L’arrivée progressive de DSM 6.1 et DSM 7.0 annonce plusieurs bouleversements pour la communauté psychiatrique. Les auteurs du manuel s’efforcent d’accentuer l’approche dimensionnelle : il s’agit de mieux mesurer la sévérité des symptômes, de prendre en compte la diversité des parcours individuels et d’intégrer des contextes sociaux et culturels variés. Cette orientation rompt avec l’ancien modèle strictement catégoriel.
Pour illustrer ces changements, voici ce qui se profile avec les prochaines versions :
- Accent sur les facteurs biologiques et les biomarqueurs : Les diagnostics autour du spectre autistique, de la maladie d’Alzheimer ou des traumatismes crâniens pourraient s’appuyer davantage sur des critères issus des neurosciences et sur l’apport des biomarqueurs.
- Débat sur la dysphorie de genre : Les experts discutent d’une refonte de cette catégorie pour mieux correspondre aux besoins des professionnels et aux attentes des associations de patients.
- Intégration de la qualité de vie rapportée par les patients : Les diagnostics ne se limiteront plus à une liste de symptômes ; le ressenti et la réalité vécue par les personnes concernées seront davantage pris en compte.
- Enrichissement de la description des troubles liés au stress : Par exemple, le PTSD devrait bénéficier d’une présentation plus fine, intégrant les dimensions subjectives, les facteurs environnementaux, et l’expérience quotidienne des patients.
Progressivement, le manuel bascule vers une version numérique, actualisée en continu.
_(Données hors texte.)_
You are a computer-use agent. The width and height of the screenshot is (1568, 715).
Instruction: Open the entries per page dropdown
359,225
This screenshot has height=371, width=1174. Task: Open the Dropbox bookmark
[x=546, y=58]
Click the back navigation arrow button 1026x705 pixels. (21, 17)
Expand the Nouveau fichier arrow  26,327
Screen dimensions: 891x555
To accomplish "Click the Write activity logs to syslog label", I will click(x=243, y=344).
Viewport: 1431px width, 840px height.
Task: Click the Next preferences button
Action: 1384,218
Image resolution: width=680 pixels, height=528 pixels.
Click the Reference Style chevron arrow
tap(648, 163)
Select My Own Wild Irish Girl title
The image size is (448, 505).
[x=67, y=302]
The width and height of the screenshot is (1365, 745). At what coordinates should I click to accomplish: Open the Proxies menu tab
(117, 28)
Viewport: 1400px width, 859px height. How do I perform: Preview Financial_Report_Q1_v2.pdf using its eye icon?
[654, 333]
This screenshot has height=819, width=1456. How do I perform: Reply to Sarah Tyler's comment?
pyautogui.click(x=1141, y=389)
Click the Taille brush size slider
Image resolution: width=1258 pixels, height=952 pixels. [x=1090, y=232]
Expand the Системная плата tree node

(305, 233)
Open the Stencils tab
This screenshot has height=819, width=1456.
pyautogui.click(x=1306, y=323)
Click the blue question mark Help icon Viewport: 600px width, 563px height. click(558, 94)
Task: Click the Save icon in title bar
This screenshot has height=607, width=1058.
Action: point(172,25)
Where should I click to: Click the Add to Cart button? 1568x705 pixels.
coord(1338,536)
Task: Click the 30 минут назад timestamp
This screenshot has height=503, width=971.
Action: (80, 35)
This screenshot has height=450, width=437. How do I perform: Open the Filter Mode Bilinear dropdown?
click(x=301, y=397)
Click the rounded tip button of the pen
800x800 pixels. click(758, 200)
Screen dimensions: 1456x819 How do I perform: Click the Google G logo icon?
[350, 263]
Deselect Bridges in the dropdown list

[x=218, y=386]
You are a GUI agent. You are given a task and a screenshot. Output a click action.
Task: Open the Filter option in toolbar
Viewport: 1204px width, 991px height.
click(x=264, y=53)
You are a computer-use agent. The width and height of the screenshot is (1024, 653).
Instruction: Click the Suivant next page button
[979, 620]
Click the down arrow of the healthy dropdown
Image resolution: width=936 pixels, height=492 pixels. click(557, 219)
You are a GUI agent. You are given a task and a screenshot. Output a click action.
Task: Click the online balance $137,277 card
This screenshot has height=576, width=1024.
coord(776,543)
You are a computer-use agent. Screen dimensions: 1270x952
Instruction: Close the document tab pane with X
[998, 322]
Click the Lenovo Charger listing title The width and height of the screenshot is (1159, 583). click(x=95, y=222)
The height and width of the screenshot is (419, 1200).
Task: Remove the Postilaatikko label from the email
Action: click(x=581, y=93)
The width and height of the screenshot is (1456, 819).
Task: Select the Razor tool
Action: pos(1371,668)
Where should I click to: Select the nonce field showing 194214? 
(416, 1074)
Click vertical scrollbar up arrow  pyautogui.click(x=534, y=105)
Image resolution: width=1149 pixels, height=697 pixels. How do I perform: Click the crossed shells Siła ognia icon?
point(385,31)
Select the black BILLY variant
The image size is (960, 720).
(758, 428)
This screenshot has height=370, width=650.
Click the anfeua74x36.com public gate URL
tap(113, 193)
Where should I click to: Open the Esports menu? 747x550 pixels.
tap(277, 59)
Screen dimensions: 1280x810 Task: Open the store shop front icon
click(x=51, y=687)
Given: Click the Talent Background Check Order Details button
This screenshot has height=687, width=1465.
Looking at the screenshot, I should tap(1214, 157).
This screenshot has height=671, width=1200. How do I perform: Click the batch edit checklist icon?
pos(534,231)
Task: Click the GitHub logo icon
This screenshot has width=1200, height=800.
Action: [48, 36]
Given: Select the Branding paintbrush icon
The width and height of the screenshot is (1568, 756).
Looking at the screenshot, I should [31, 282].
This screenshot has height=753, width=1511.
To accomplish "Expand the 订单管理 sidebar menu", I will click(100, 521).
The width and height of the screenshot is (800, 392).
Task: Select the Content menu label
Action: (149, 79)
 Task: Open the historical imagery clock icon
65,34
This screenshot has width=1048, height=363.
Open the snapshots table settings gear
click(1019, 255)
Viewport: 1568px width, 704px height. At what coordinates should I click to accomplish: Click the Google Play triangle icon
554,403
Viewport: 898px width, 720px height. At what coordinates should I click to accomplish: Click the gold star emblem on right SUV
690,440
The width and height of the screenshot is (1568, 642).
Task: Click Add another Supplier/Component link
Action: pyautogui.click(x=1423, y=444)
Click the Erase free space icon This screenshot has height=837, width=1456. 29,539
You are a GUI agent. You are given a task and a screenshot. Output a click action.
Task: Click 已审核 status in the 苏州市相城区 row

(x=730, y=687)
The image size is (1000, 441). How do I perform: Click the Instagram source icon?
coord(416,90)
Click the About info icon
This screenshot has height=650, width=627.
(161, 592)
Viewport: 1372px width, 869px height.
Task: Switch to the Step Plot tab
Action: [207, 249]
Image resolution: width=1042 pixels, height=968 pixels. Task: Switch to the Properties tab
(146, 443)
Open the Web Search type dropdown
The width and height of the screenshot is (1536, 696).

Cette souplesse permettra d’intégrer plus rapidement les avancées scientifiques et les retours du terrain, offrant aux professionnels un outil évolutif, toujours aligné sur les pratiques et les connaissances du moment.

Let’s Encrypt sur DSM : guide pratique pour sécuriser votre NAS facilement
Protéger l’accès à un NAS Synology n’est plus un simple réflexe de prudence : c’est devenu une évidence. Avec DSM, le système d’exploitation phare des serveurs de stockage, l’intégration de Let’s Encrypt facilite la génération de certificats SSL gratuits, garantissant la confidentialité des échanges, que ce soit sur un réseau local ou via internet. L’activation se fait directement depuis le panneau de configuration : il suffit de se rendre dans la section « Sécurité », puis dans « Certificat ». On ajoute un certificat, on choisit Let’s Encrypt, on saisit son nom de domaine public et l’interface s’occupe de tout. Le renouvellement automatique assure une protection continue, sans avoir à intervenir à chaque échéance.
Pour mieux cerner les atouts de cette solution, voici comment Let’s Encrypt s’intègre à l’écosystème DSM :
- Simplicité d’installation : Quelques clics suffisent pour activer le chiffrement sur l’ensemble des services principaux.
- Compatibilité étendue : Que ce soit pour Surveillance Station, Photo Station ou Video Station, toutes les applications phares profitent d’une connexion protégée.
- Sécurité accrue : Les échanges sensibles, l’accès à distance et la synchronisation cloud bénéficient d’un tunnel chiffré, limitant les risques d’intrusion ou d’usurpation.
- Gage de fiabilité pour les professionnels : Respecter les normes de sécurité renforce la confiance des clients et partenaires.
Pour les configurations avancées, notamment avec virtual host ou reverse proxy, DSM autorise la gestion de certificats distincts pour différents services ou sous-domaines. Cette modularité répond aux besoins des structures complexes, capables d’héberger plusieurs applications sur un même NAS. La documentation Synology détaille chaque étape, fournissant aux administrateurs tout le nécessaire pour piloter la sécurité de leur équipement au quotidien.
Rien n’est figé dans le marbre : DSM continue d’évoluer, tout comme les attentes des utilisateurs. À chaque mise à jour, le système se rapproche un peu plus des usages réels et des défis contemporains, dessinant un futur où flexibilité et sécurité vont de pair.